You are given an integer array nums that is sorted in non-decreasing order.

Determine if it is possible to split nums into one or more subsequences such that both of the following conditions are true:

Each subsequence is a consecutive increasing sequence (i.e. each integer is exactly one more than the previous integer).
All subsequences have a length of 3 or more.
Return true if you can split nums according to the above conditions, or false otherwise.

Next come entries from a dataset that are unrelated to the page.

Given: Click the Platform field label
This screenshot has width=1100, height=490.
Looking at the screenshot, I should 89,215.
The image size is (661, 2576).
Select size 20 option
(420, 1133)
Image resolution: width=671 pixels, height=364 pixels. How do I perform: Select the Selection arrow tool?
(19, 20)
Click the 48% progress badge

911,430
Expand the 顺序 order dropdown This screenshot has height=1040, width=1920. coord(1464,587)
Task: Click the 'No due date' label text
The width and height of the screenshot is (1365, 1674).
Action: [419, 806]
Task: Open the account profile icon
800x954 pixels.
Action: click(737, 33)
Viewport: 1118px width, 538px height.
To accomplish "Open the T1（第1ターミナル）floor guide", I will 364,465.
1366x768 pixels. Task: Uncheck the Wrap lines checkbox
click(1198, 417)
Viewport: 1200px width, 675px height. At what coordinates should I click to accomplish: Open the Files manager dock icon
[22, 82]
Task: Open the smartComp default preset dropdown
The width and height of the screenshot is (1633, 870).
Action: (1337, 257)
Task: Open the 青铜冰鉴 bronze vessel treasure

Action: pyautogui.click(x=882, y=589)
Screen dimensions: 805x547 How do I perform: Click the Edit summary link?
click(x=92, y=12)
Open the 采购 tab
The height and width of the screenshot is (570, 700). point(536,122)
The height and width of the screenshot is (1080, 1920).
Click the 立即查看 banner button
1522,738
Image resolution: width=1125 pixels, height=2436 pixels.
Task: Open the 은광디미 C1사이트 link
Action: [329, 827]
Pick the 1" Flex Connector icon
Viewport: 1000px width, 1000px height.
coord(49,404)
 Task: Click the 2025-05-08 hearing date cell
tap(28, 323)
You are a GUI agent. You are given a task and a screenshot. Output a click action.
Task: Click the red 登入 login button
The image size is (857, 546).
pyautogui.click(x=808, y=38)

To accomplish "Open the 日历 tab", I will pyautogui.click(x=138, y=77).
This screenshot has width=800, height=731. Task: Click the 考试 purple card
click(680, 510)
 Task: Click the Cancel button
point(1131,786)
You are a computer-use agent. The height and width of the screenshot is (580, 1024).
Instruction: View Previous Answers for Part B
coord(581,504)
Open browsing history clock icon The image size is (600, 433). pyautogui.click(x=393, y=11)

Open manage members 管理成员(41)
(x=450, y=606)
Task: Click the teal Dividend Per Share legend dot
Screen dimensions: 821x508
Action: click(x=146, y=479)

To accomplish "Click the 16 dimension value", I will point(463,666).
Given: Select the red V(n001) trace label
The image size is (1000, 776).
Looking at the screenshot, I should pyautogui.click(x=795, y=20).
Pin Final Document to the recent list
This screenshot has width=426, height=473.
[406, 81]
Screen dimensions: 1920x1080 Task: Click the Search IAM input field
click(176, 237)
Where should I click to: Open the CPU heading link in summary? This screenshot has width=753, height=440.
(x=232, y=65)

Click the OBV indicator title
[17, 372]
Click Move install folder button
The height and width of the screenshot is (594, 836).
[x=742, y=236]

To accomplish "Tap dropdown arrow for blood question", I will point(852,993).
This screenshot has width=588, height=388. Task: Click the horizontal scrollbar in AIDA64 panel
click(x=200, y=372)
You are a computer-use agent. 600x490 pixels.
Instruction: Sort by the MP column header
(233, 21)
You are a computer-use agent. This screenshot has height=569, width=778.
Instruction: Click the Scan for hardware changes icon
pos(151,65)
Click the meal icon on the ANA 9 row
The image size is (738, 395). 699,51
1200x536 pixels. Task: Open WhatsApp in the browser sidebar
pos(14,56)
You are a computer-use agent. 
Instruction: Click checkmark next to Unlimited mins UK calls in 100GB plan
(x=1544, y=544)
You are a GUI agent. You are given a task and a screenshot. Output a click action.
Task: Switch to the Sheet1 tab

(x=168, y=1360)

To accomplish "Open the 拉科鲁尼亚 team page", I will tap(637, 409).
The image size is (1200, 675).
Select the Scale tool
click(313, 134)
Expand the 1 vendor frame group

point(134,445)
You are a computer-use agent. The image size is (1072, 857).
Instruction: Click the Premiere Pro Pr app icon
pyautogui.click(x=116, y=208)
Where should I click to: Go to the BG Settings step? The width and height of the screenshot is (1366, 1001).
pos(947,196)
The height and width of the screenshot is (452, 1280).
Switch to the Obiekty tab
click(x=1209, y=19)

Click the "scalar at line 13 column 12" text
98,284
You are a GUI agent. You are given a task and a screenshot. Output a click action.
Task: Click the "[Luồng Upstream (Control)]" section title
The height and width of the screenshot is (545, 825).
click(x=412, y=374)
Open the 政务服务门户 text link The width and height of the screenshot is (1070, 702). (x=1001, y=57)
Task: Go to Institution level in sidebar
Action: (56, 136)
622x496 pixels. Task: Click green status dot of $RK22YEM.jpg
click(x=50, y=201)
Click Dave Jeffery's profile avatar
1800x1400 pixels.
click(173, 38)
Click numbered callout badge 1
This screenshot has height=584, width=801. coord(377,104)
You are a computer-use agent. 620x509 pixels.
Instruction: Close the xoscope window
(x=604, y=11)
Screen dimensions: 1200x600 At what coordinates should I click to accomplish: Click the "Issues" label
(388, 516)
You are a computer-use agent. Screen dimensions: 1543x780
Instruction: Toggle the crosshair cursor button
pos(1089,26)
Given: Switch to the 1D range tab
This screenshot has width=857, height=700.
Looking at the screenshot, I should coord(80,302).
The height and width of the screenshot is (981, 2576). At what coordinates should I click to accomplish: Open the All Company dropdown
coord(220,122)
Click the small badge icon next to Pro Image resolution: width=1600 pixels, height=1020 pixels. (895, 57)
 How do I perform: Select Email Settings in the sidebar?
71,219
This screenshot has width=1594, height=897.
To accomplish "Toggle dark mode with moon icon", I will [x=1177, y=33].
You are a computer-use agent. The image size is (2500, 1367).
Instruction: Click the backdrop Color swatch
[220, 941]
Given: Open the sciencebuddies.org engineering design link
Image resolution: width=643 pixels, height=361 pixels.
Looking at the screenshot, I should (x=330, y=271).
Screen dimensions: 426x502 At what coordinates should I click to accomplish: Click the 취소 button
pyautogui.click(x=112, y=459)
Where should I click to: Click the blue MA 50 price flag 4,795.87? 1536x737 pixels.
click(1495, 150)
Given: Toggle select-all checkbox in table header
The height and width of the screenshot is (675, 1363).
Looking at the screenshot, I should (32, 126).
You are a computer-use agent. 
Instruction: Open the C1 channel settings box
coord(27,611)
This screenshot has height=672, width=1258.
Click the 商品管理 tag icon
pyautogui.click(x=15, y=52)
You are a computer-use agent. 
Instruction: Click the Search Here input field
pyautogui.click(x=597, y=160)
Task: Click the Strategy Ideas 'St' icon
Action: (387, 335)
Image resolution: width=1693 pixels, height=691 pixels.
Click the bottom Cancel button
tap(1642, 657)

A subsequence of an array is a new array that is formed from the original array by deleting some (can be none) of the elements without disturbing the relative positions of the remaining elements. (i.e., [1,3,5] is a subsequence of [1,2,3,4,5] while [1,3,2] is not).


Example 1:

Input: nums = [1,2,3,3,4,5]
Output: true
Explanation: nums can be split into the following subsequences:
[1,2,3,3,4,5] --> 1, 2, 3
[1,2,3,3,4,5] --> 3, 4, 5
Example 2:

Input: nums = [1,2,3,3,4,4,5,5]
Output: true
Explanation: nums can be split into the following subsequences:
[1,2,3,3,4,4,5,5] --> 1, 2, 3, 4, 5
[1,2,3,3,4,4,5,5] --> 3, 4, 5
Example 3:

Input: nums = [1,2,3,4,4,5]
Output: false
Explanation: It is impossible to split nums into consecutive increasing subsequences of length 3 or more.


Constraints:

1 <= nums.length <= 104
-1000 <= nums[i] <= 1000
nums is sorted in non-decreasing order.
"""

"""
这道题我们遍历nums的时候只要当前的num被前面的顺子需要，就把num连上去，顺子连得越长越好。greedy所在
使用2个hashmap，第一个用来建立数字和次数的映射
第二个用来简历数字是否可以被前面顺子所需要
"""
class Solution:
    def isPossible(self, nums: List[int]) -> bool:
        cnter = Counter(nums)  #store num and frequency
        can_append = defaultdict(int)
        for num in nums:
            #判断当前num还有没有,没有了直接跳过
            if cnter[num] == 0:
                continue

            #如果能够连接到前面的数组，就连上去
            if can_append[num] > 0:
                cnter[num] -= 1
                can_append[num] -= 1
                can_append[num + 1] += 1

            #不能连上前面数组，就新开一个数组
            else:
                for i in range(3):
                    if cnter[num + i] == 0:
                        return False
                    cnter[num + i] -= 1
                can_append[num + 3] += 1

        return True